The US Federal Reserve is widely expected to hold interest rates steady at its two-day policy meeting concluding on Wednesday, March 18, 2026, as policymakers confront a uniquely difficult environment: the Iran war has pushed energy prices sharply higher, stoking fresh inflation pressures just as a rate-cutting cycle had begun to look feasible earlier this year.

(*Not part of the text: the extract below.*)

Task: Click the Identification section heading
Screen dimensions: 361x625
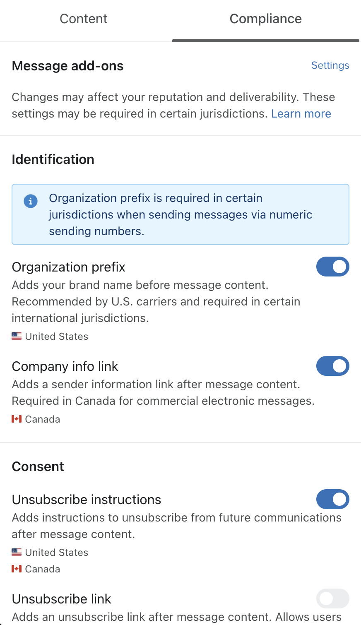Action: [53, 159]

Energy Prices Complicate the Inflation Outlook

Brent crude oil was trading above USD 103 per barrel on Tuesday, up nearly 3% on the session, after Iran launched a direct missile and drone strike on UAE territory, hitting the Fujairah Petroleum Industries Zone and forcing UAE air defenses into action against ballistic missiles and loitering munitions. WTI crude climbed toward USD 96. This latest escalation, now in the conflict's third week, has kept global energy prices elevated at levels that feed directly into consumer price indexes. The US 10-year Treasury yield edged back to 4.24% on Tuesday after a sharp decline in the prior session, reflecting renewed inflation caution among bond investors.

The Fed's Balancing Act

Market participants expect Fed Chair Jerome Powell to strike a cautious, data-dependent tone at Wednesday's press conference, acknowledging both the elevated energy-driven inflation risk and the potential drag on growth from sustained geopolitical uncertainty. The Federal Reserve is unlikely to provide any forward guidance on the rate path given the rapidly evolving Middle East situation. Analysts widely agree that a prolonged Iran conflict, if it keeps energy prices above USD 100 per barrel for an extended period, could delay any rate-cutting cycle that had been anticipated for mid-2026. Headline inflation data in the coming months will be closely scrutinised for signs of energy price pass-through into core consumer prices.

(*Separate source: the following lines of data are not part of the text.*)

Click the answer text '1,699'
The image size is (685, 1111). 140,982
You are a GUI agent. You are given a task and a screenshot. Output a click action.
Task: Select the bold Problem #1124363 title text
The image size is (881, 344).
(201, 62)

Global Central Banks Under Pressure

The Fed is not alone in grappling with this dilemma. The Reserve Bank of Australia raised its cash rate by 25 basis points to 4.1% on Tuesday in a split 5-4 vote, marking back-to-back hikes as the energy shock adds to Australian inflation pressures. The Bank of Japan is expected to hold its policy rate unchanged this week despite verbal interventions aimed at supporting the weakening yen, which has fallen toward 159.5 per US dollar. Finance Minister Satsuki Katayama warned that authorities are fully prepared to act at any time given the impact of exchange rate moves and rising oil prices on daily life. The European Central Bank and Bank of England are similarly expected to maintain current settings, with all major central banks forced to balance energy-driven inflation against softer growth outlooks.

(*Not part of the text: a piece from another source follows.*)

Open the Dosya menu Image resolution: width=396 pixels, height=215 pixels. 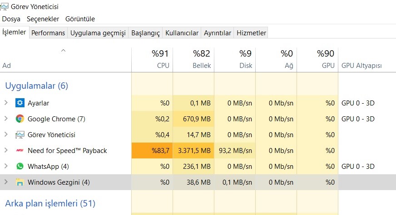[x=11, y=19]
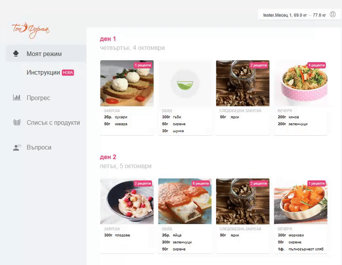
Task: Click the shopping basket icon for Списък с продукти
Action: (17, 122)
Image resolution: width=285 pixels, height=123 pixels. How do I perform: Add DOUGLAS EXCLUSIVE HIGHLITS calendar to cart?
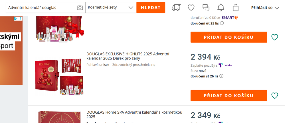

Geopolitical Backdrop and US Policy

US Treasury Secretary Scott Bessent confirmed that the United States is allowing Iran to continue exporting crude oil through the Strait of Hormuz, while President Donald Trump has sought broader international support to secure commercial shipping in the waterway. Trump also asked China to delay its planned summit with President Xi Jinping by approximately one month to focus on managing the Iran conflict. Despite these diplomatic efforts, the conflict escalated today with Iran targeting UAE energy infrastructure directly, adding new urgency to calls for an internationally coordinated response. US emergency petroleum reserves are being prepared for release as an additional buffer against supply disruptions.

EcoPulse24 Analysis

EcoPulse24 Analysis: Wednesday's Fed decision will be among the most closely watched in years, given the unprecedented combination of a live regional conflict affecting global energy supply and a US inflation rate that remains above target. Powell's language on whether the energy shock is viewed as transitory or persistent will carry significant market implications. For GCC investors, a prolonged Fed hold supports the region's dollar-peg stability but limits the scope for local monetary easing. Oil-exporting GCC economies stand to benefit from higher Brent prices, but the security premium now embedded in equity and credit markets risks offsetting those gains. The direct attack on UAE infrastructure today is a reminder that the financial risks of this conflict extend well beyond oil price volatility.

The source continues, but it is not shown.